*Data*.
+ + + + + + +

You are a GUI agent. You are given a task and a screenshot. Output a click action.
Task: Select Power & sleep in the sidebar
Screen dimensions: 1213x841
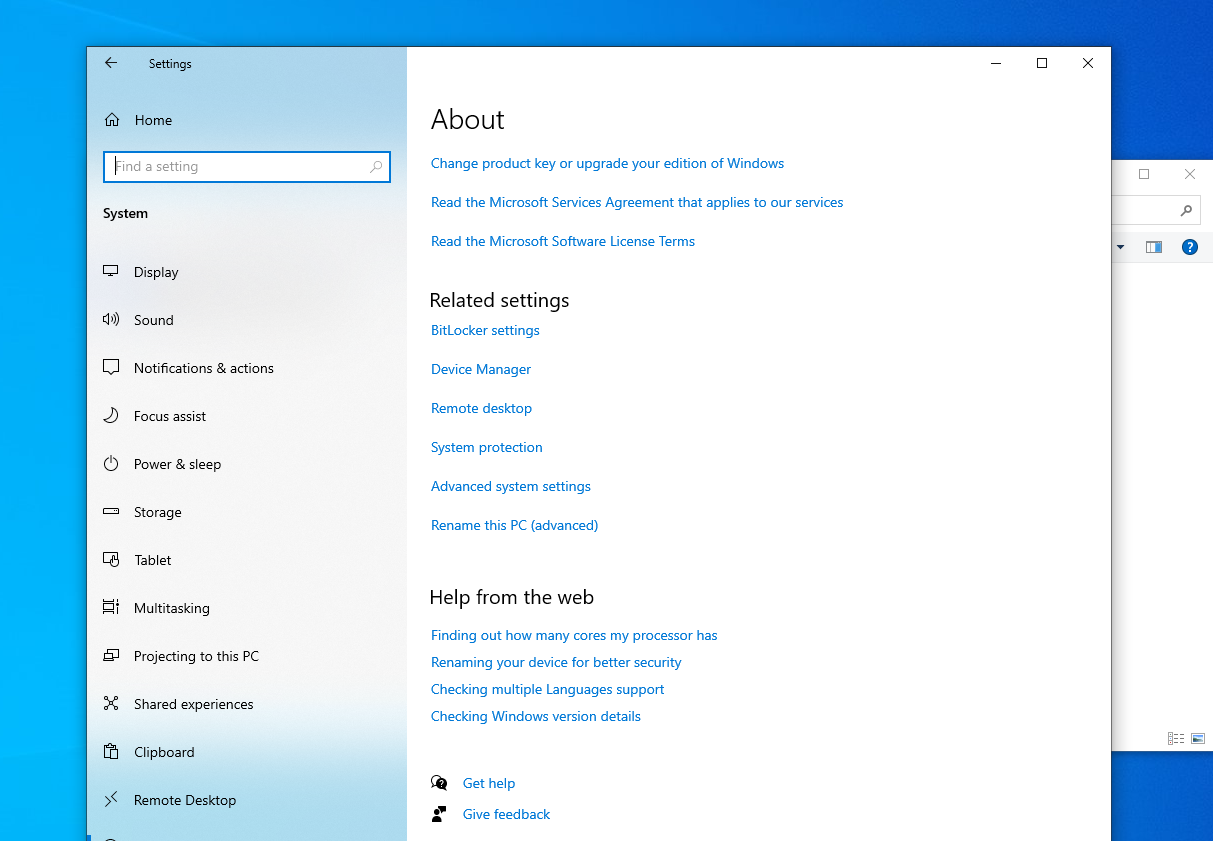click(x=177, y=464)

+ + + + + + +

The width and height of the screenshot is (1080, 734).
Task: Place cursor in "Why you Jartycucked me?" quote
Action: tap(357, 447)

+ + + + + + +

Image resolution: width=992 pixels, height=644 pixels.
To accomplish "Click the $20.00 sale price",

+ + + + + + +

*Work item*. Find the line with "Image resolution: width=992" in the entries above. Retype it and each line after it, exactly, through the line with "the $20.00 sale", and stop there.

*Solution to this task*.
Image resolution: width=992 pixels, height=644 pixels.
To accomplish "Click the $20.00 sale price",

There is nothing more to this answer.